---- DATA SHOWN

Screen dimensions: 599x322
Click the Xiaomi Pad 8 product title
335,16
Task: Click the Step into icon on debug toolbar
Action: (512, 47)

--------

EXERCISE
Keeping every line exactly as it is, copy all the records.

OUTPUT BELOW
Screen dimensions: 599x322
Click the Xiaomi Pad 8 product title
335,16
Task: Click the Step into icon on debug toolbar
Action: (512, 47)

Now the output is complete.